Please ignore subs ending in "_dyn0" in dynamo.F -- these are called only if
the model is being run without electrodynamics (i.e., almost never, or for debug only).

The simple performance tests were made last spring with the 2.5 deg resolution
TIEGCM for 1-day runs on lightning, bluesky and bluevista. We generally run this 
code with 16 processors.  Recent similiar tests were performed with our larger model
(TIMEGCM), at the same resolution, and it scaled to 48 processors. The dynamo
code is essentially the same in both models, so I think this reflects the fact
that the dynamo is a smaller percentage of the total code of TIMEGCM than of the 
TIEGCM. I chose to give you source from TIEGCM because that's the model described
in Astrid's doc, but the source and method is basically the same in both models.

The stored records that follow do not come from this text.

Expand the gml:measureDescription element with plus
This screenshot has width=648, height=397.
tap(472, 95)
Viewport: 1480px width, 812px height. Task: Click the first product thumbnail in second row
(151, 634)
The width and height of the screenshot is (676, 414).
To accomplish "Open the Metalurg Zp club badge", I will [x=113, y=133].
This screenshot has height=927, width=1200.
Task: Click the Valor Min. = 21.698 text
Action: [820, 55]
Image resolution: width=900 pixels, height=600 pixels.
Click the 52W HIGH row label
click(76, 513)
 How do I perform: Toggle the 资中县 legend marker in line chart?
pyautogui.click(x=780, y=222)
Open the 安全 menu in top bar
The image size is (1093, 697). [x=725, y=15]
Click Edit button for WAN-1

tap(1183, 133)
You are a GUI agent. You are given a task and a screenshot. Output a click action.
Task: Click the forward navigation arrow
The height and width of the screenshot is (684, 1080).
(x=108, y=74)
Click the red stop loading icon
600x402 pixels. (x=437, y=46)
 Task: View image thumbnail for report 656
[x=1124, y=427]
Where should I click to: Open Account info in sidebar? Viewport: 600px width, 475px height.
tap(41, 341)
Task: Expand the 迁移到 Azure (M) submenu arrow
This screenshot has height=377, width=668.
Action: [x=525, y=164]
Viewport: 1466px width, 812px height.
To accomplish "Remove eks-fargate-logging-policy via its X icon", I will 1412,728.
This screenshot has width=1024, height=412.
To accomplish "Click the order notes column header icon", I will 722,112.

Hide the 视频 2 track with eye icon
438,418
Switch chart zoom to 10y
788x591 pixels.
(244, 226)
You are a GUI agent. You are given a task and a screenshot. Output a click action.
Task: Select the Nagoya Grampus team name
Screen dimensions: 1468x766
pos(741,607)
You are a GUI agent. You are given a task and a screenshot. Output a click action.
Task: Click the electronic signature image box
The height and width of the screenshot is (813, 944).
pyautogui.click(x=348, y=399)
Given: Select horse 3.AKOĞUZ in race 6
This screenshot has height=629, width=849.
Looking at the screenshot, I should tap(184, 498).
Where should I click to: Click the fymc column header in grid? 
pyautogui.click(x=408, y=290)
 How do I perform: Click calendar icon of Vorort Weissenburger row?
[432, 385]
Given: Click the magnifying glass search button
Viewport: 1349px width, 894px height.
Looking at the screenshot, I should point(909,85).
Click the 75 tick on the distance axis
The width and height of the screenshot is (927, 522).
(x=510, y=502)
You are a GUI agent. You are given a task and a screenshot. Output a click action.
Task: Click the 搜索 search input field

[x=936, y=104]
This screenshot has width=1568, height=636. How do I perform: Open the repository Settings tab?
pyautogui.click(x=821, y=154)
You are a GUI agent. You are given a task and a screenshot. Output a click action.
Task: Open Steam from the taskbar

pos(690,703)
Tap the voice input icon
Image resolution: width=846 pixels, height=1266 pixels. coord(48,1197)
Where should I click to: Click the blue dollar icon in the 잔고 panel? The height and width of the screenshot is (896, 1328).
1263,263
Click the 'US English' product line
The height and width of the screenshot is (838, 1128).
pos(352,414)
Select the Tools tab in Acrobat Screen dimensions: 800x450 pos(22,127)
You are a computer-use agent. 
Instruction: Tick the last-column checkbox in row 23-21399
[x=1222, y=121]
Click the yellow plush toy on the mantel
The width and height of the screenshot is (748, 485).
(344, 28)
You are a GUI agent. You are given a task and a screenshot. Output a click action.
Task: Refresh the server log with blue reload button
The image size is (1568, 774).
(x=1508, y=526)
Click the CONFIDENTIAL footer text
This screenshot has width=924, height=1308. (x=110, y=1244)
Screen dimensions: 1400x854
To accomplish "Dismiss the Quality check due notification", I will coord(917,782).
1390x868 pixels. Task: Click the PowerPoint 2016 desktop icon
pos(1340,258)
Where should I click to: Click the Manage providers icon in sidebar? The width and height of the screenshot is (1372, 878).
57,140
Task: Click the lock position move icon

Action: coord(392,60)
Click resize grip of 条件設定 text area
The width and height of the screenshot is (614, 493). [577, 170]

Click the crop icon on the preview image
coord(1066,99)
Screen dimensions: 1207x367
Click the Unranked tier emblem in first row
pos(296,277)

The entire tiegcm1.8 source can be found in /fis/hao/tgcm/tiegcm1.8/src.

The PDE solver is called by sub dynamo (dynamo.F). The source files are mud.F, 
mudcom.F, and mudmod.F in the above directory.  These are slightly modified versions 
of John Adams' MUDPACK multigrid solver, see 
http://www.cisl.ucar.edu/css/software/mudpack/

The apex coordinate code is called by all mpi tasks only once per run, so I have
not included it here. The source is apex.F and apex_subs.F, also in the above
source code directory. 

I have not done timing in the dynamo itself for a long time, but as I recall, much
of the cpu time is spent doing the field-line integrations (sub fieldline_integrals),
called from sub transf (dynamo.F) from a mag latitude loop labelled "maglat_loop".
It is this loop that I've considered threading with OpenMP as a first step.  As I 
mentioned, I think the field lines are mainly independent of each other, so an option 
might be to decompose into field line "bundles", rather than across the horizontal 
magnetic grid.

I think that's about it. I am cc'ing Astrid Maute (maute@ucar.edu).

Rich, I really appreciate your time and help on this problem. Please let me know
if there is anything else you need right now...maybe after the guys at Parallel
Software Products take a look, if we are still go, I can write up a small code to 
run the dynamo as a stand-alone, without the bulk of the rest of the model.

--Ben